You’ll notice a white, powdery film covering your plants if they have one of these two diseases. If so, it’s best to discard the infected plants immediately to avoid spreading the disease to your other plants. Ensure that you also remove any debris from the plant in the soil. If you find that the disease has spread through the soil to other plants, you may need to use a fungicide to stop further spreading.
As for pests, the most common to affect yarrow is the spittlebug. It’s difficult to spot spittlebugs on your plants, but you may notice foam-like spots on the leaves or stems. This is caused by bubbles the nymphs make to protect themselves from predators.
Small numbers of the bugs won’t usually harm your plants, but an infestation can kill them. You can create a homemade insecticide to kill spittlebugs to spray on your plants after you’ve wiped off the bubbles.

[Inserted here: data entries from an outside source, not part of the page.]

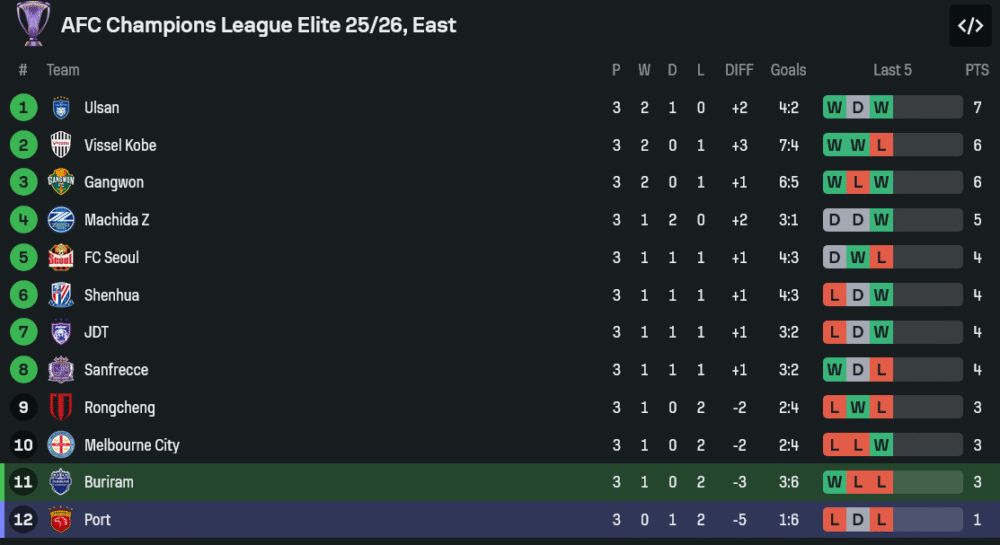1000x545 pixels.
Task: Click the Vissel Kobe club crest
Action: pyautogui.click(x=61, y=145)
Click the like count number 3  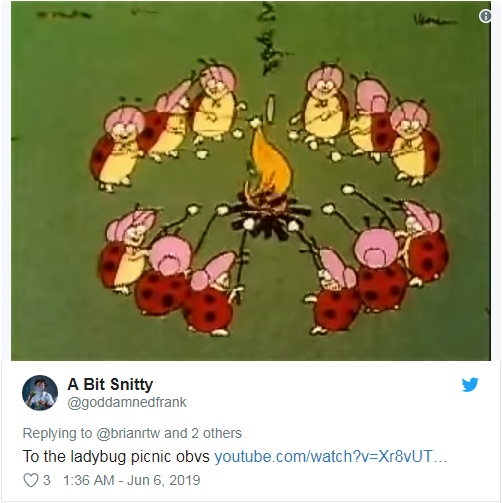47,480
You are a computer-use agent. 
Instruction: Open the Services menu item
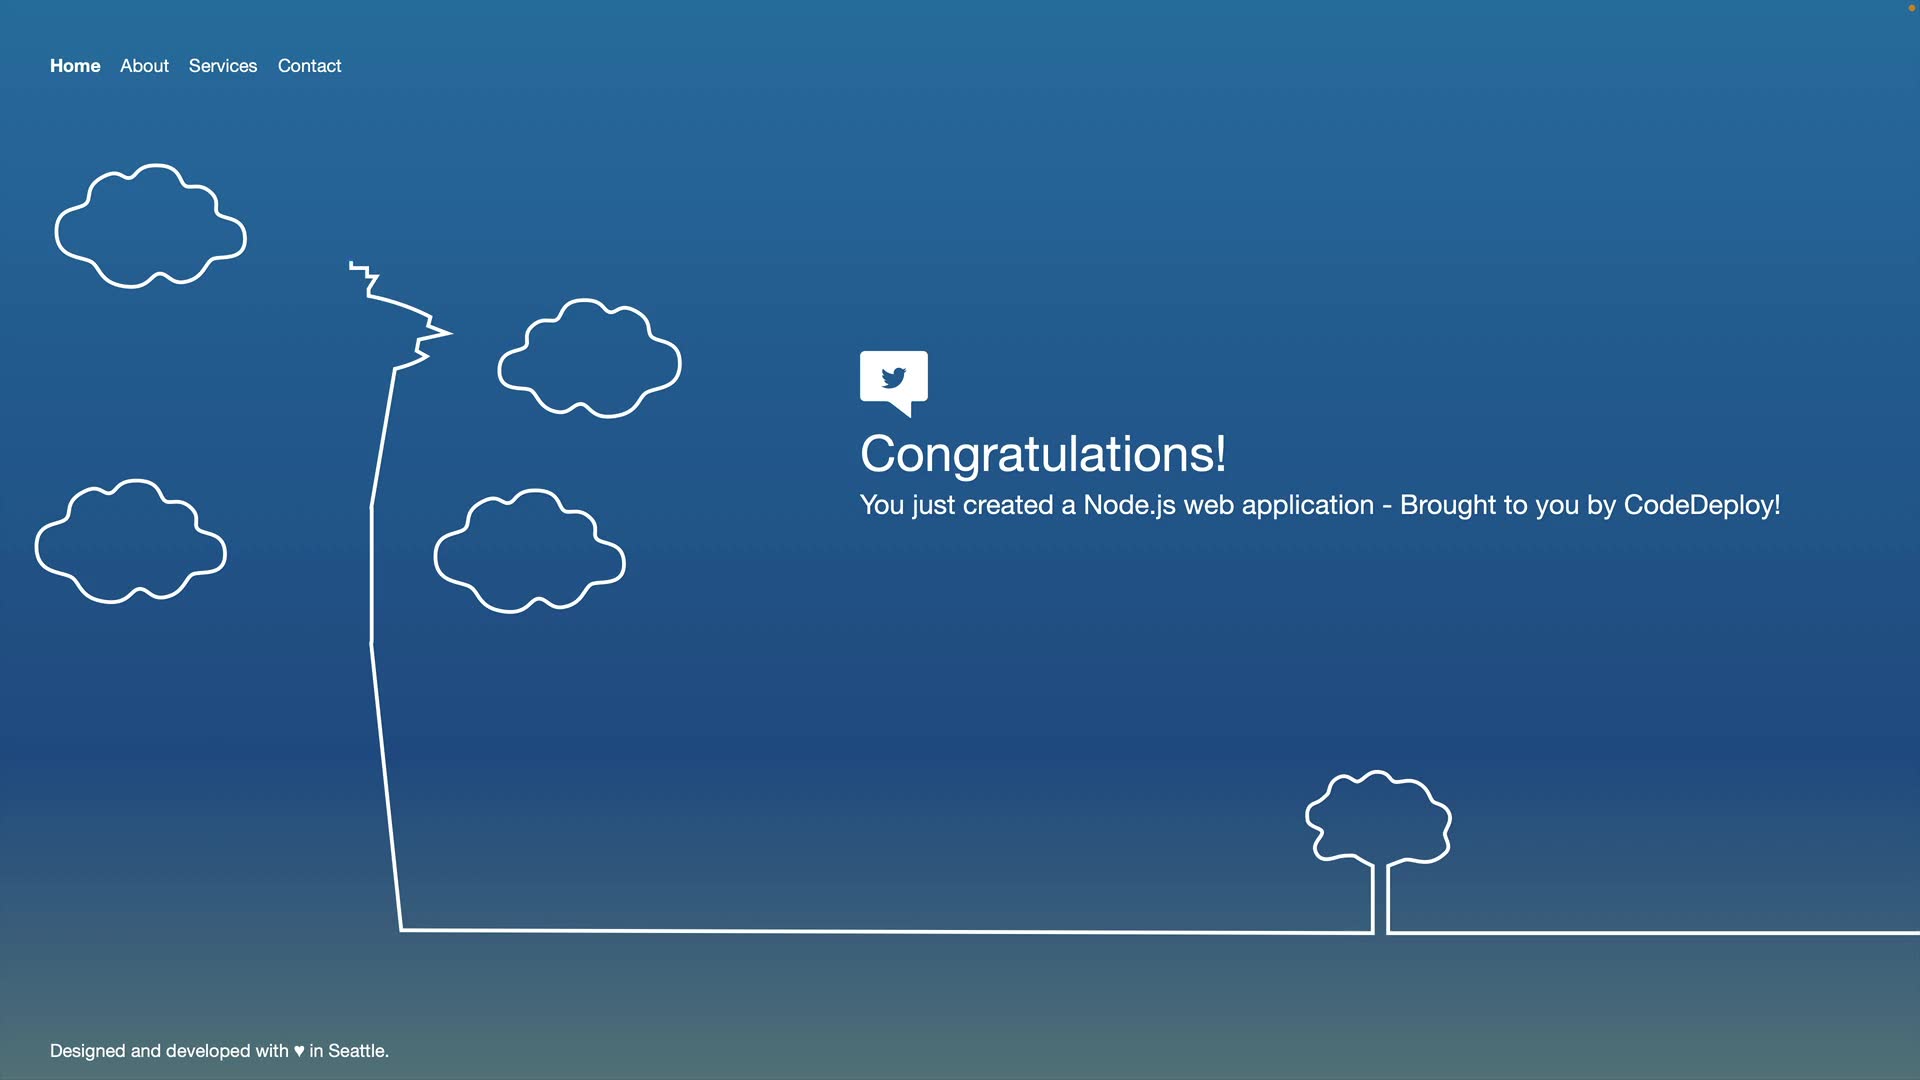[222, 66]
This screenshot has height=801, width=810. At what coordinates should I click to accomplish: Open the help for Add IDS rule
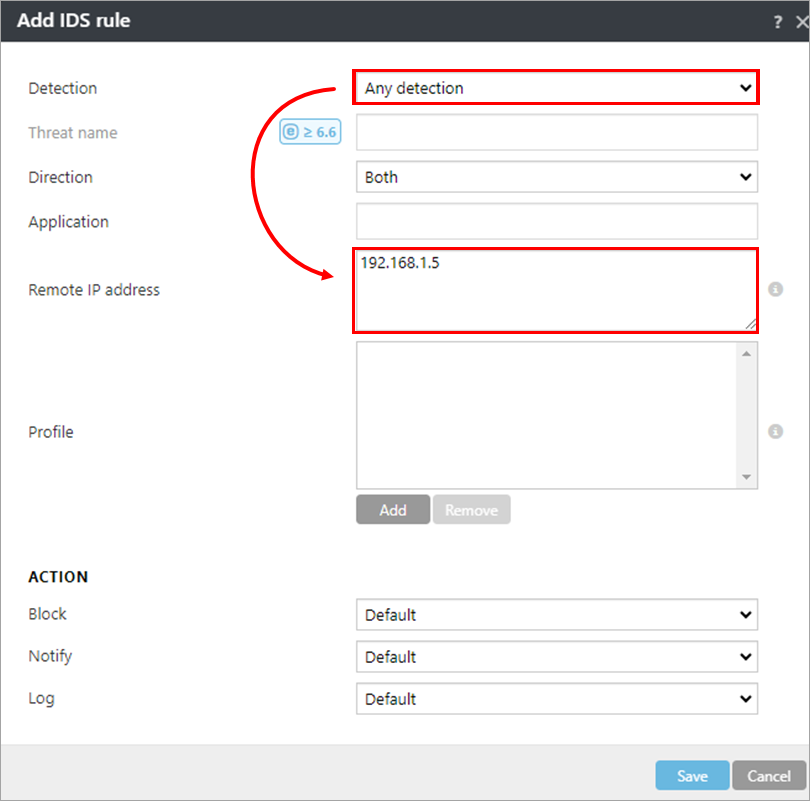[x=778, y=20]
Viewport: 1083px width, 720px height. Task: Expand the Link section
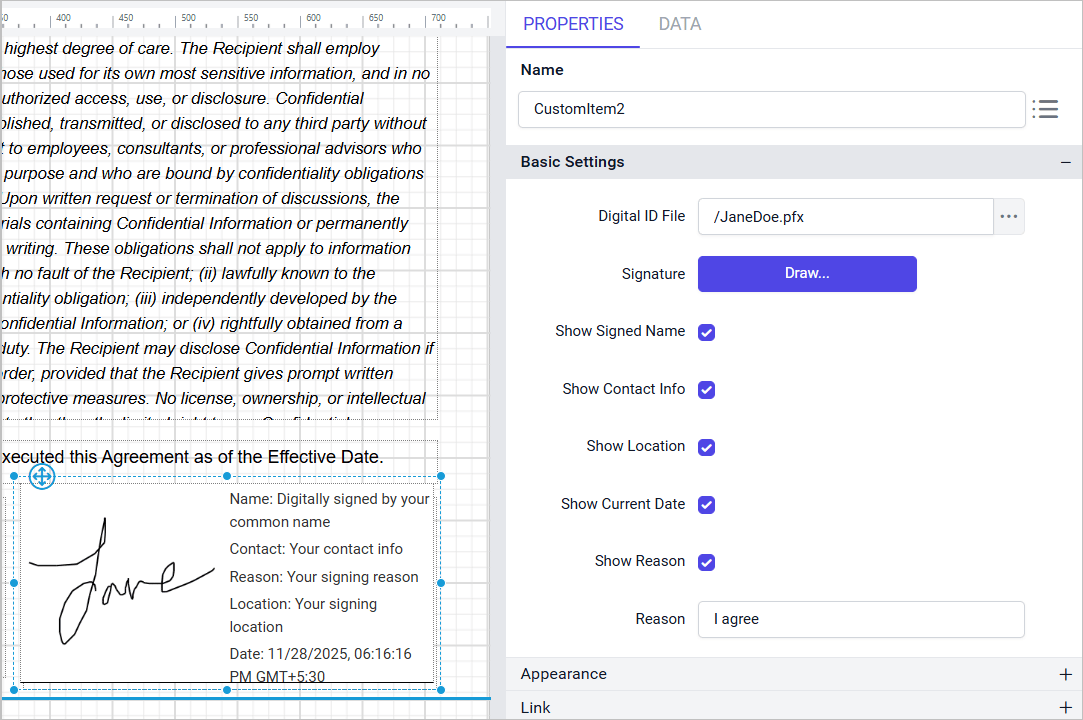pos(1065,707)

Harvesting and Drying Yarrow
YouTube gardener, roseinthepines, shares how she harvests and dries her yarrow plants:
On a warm, sunny day after morning dew dries off your yarrow plants, harvest yarrow by pulling off small branches from the stem. Pull off any weeds or grass, and then use kitchen shears to snip off the flowers. Then, run your fingers along the stem, gently, to remove the leaves. You can dry the leaves and flowers together on a cookie sheet, baking it on a low temperature or several hours until they become crisp.
Alternatively, bundle several stems together with flowers and leaves attached and hang them to dry for several days in a dry, dark location. Once they’re dry, you can remove the leaves and flowers and store them in an airtight container.